Skip to content

Lecture 6 Joining Data, SQL and Introduction to RegEx

Resources

Joining Data

SQL

RegEx

You can find examples and motivation in the resources.

Summary

In this lecture, we explore key topics in data manipulation and querying. First, we discuss the concept of joins, which allow us to combine different sources of data into a single dataframe. This is a crucial skill for data scientists, as data is often scattered across multiple sources such as databases, the internet, and experimental datasets. Joining enables us to consolidate these scattered datasets into one.

Next, we cover the basics of SQL, focusing on the fundamental syntax for making queries. This includes both retrieving and storing data in a database, laying the foundation for effective database management.

Finally, we delve into the use of RegEx for pattern matching in strings. RegEx is a powerful tool for bulk searching patterns and is an industry standard. It can be applied across various tools we frequently use, such as Git, Python/R, and SQL, making it an essential skill for efficient data processing.

Joins

Joining tables is the process of combining data from multiple tables into a single table. This operation is fundamental in data analysis and database management, as it allows us to consolidate scattered datasets. There are several types of joins, each with unique implications for the structure and size of the resulting table. The four most common types are left join, right join, inner join, and outer join. Each serves a specific purpose, depending on how we want to merge the tables.

The following image visually illustrates these operations:

join-venn

Image from: https://www.alphacodingskills.com/sql/img/sql-join.PNG

In this context, we are always referring to combining two tables at a time. When working with more than two tables, we can achieve the desired result by combining them iteratively, two tables at a time.

A common approach is to iteratively expand a dataset by incorporating additional datasets through left join, which is widely used due to its practicality. However, the other types of joins— right join, inner join, and outer join—are equally important for creating more intricate and specific dataset combinations.

Mastering the art of joining tables is essential for working effectively with SQL-based databases. Joins play a critical role in SQL, as efficient data storage typically involves splitting data into multiple related tables. Understanding how to reassemble this data through joins is a key skill, which we will explore further in the upcoming lecture.

SQL

What is SQL? Structured Query Language (SQL) is a computer language that enables us to communicate and manipulate SQL databases(db) and it is one of the most widely used languages for db management.

There are many flavours (versions) of SQL. However, they all share the basic syntax as below and often only differ in the way the basic syntax is extended.

- [Written exercise 1]
In the lecture notes, rename "dataframe" to "table" throughout the passage from "You can find" up to and including "effective database management.", and give that passage back.

- [Data supplied]
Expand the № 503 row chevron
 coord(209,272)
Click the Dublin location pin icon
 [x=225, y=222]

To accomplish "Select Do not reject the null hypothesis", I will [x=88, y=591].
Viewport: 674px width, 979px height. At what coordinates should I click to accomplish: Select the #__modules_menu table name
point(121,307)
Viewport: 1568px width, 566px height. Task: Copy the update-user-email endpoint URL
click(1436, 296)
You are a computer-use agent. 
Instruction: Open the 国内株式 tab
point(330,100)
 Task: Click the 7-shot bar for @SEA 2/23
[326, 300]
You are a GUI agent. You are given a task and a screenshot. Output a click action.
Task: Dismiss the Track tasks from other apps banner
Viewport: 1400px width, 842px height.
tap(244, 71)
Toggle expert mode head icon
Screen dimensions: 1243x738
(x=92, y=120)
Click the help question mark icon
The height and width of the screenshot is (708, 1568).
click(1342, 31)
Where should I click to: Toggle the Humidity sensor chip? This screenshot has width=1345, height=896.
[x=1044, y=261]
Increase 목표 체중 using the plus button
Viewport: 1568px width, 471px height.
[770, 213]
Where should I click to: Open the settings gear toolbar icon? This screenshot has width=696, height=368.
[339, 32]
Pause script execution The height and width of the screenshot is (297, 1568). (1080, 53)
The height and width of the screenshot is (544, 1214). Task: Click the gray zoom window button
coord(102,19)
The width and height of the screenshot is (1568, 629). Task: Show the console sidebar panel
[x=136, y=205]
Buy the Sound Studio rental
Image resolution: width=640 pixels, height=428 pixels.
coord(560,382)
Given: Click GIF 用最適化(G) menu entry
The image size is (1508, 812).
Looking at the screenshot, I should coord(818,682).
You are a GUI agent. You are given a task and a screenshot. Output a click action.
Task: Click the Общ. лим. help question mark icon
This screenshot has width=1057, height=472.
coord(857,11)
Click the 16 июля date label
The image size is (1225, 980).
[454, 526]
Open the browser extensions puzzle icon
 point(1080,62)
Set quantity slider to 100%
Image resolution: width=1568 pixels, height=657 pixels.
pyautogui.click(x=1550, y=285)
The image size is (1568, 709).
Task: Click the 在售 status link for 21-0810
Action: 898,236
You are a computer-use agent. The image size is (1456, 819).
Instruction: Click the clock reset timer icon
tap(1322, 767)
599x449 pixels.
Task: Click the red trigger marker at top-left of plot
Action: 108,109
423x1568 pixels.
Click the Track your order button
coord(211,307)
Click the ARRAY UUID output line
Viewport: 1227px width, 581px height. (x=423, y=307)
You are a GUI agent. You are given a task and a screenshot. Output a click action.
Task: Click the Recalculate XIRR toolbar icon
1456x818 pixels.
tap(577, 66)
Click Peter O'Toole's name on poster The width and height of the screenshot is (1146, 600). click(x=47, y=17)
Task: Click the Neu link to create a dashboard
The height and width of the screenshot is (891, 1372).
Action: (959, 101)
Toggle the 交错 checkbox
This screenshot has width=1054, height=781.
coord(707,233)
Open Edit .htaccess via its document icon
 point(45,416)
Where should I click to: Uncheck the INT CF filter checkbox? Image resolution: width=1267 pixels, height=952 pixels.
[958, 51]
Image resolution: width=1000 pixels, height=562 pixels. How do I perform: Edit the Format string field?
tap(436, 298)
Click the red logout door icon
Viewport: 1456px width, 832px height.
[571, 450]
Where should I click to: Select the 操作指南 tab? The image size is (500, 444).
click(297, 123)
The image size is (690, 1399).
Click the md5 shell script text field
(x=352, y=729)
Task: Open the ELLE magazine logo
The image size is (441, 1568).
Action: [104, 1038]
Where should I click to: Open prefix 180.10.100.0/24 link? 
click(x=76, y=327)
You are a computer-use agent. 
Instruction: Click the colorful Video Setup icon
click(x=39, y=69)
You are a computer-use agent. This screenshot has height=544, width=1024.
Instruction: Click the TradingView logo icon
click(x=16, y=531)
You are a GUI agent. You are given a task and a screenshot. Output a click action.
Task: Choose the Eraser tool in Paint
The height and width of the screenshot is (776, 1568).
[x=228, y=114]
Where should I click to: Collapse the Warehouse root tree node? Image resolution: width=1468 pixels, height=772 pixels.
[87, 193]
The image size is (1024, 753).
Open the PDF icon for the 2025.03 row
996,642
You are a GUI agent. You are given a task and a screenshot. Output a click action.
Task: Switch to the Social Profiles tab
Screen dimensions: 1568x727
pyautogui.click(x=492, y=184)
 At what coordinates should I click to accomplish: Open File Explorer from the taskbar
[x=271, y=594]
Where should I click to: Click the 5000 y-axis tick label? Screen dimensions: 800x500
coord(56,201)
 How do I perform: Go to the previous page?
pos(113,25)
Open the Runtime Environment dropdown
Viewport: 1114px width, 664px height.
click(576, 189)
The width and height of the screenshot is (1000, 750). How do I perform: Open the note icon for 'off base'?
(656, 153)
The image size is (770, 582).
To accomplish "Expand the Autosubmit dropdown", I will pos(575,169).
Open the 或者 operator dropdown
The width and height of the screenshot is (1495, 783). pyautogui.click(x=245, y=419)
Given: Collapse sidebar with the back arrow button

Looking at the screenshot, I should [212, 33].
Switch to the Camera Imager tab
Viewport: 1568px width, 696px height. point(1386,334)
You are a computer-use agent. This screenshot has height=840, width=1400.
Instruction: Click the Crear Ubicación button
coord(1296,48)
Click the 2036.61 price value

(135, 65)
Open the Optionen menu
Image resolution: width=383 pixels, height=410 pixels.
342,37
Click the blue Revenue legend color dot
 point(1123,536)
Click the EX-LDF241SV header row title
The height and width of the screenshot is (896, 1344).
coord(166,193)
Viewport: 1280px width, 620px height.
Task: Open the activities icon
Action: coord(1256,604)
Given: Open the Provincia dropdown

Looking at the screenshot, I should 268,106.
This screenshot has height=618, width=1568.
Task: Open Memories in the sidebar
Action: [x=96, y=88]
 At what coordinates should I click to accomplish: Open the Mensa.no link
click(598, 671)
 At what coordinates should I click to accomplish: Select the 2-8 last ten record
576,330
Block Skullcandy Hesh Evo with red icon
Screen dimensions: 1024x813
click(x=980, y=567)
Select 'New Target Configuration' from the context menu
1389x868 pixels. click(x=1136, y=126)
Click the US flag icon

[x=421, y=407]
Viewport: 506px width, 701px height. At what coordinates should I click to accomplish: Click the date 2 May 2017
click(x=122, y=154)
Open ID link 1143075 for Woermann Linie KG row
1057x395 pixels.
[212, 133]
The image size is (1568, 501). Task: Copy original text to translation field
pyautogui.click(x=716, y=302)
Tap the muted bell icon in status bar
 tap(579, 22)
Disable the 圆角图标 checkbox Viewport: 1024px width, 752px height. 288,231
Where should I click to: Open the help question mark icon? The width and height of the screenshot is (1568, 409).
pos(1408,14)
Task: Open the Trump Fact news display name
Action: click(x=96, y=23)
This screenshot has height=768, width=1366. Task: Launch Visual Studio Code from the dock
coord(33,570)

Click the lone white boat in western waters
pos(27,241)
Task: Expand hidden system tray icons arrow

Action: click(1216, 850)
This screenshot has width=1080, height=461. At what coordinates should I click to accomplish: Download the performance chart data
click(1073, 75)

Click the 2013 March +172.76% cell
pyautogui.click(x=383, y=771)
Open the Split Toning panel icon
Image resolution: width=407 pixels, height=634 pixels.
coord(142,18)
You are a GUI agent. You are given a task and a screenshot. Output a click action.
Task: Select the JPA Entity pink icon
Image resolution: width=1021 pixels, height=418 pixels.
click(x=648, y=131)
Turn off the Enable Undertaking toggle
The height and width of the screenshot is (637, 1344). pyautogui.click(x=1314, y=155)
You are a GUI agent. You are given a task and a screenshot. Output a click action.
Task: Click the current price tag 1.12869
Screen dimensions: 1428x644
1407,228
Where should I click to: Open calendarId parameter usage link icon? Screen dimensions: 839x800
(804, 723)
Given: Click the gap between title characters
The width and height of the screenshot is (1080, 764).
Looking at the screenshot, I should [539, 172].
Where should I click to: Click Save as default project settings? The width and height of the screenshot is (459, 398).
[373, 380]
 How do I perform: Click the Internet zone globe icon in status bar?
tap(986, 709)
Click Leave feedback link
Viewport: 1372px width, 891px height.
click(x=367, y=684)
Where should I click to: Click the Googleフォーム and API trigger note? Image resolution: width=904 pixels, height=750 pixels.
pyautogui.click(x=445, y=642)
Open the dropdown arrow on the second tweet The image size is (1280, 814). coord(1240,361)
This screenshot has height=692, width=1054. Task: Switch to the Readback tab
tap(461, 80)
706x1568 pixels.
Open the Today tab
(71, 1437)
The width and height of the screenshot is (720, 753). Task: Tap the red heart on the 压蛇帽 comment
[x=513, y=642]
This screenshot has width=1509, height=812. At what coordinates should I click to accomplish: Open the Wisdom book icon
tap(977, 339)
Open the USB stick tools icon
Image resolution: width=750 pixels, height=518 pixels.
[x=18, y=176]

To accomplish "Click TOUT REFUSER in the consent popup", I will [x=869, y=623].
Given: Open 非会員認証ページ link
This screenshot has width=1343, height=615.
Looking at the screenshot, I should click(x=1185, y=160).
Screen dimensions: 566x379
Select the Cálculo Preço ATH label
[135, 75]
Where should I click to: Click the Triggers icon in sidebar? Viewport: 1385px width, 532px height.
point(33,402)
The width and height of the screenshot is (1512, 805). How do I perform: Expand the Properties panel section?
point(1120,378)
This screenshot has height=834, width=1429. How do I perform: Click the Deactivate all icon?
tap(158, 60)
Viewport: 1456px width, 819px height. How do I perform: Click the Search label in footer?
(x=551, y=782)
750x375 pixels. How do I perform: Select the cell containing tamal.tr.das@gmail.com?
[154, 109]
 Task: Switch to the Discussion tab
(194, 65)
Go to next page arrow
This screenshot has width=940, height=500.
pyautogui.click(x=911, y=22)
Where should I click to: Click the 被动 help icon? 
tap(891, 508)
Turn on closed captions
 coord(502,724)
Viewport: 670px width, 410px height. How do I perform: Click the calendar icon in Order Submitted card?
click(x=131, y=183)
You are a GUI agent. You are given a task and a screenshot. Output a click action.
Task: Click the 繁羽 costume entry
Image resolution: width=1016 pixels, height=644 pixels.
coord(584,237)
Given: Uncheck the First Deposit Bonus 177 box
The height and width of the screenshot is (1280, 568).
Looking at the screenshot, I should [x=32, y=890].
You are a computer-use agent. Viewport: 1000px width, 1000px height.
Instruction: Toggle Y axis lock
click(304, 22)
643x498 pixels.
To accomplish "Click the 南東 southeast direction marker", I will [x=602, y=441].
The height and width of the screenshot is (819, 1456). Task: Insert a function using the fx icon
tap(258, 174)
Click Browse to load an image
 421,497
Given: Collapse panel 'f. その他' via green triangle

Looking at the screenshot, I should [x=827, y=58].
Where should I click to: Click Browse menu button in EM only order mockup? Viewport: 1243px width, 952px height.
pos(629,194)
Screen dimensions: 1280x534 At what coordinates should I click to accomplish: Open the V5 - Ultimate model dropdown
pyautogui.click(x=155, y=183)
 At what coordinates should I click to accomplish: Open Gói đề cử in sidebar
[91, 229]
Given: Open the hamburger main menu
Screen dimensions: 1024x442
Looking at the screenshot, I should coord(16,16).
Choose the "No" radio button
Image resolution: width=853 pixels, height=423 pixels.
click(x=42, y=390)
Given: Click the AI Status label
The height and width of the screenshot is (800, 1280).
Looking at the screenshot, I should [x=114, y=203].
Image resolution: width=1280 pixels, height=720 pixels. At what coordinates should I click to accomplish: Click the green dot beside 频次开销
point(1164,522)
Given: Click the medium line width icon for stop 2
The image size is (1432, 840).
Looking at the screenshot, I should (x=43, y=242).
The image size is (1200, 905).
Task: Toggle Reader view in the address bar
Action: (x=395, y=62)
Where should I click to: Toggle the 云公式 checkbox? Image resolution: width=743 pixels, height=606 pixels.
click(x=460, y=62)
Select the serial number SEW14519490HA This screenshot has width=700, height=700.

- [Written exercise 2]
Repeat word for word the lines of the rows from the line with "Given: Open the Provincia dropdown" up to and including the line with "click(598, 671)".

- [Final answer 1]
You can find examples and motivation in the resources.

Summary

In this lecture, we explore key topics in data manipulation and querying. First, we discuss the concept of joins, which allow us to combine different sources of data into a single table. This is a crucial skill for data scientists, as data is often scattered across multiple sources such as databases, the internet, and experimental datasets. Joining enables us to consolidate these scattered datasets into one.

Next, we cover the basics of SQL, focusing on the fundamental syntax for making queries. This includes both retrieving and storing data in a database, laying the foundation for effective database management.

- [Final answer 2]
Given: Open the Provincia dropdown

Looking at the screenshot, I should 268,106.
This screenshot has height=618, width=1568.
Task: Open Memories in the sidebar
Action: [x=96, y=88]
 At what coordinates should I click to accomplish: Open the Mensa.no link
click(598, 671)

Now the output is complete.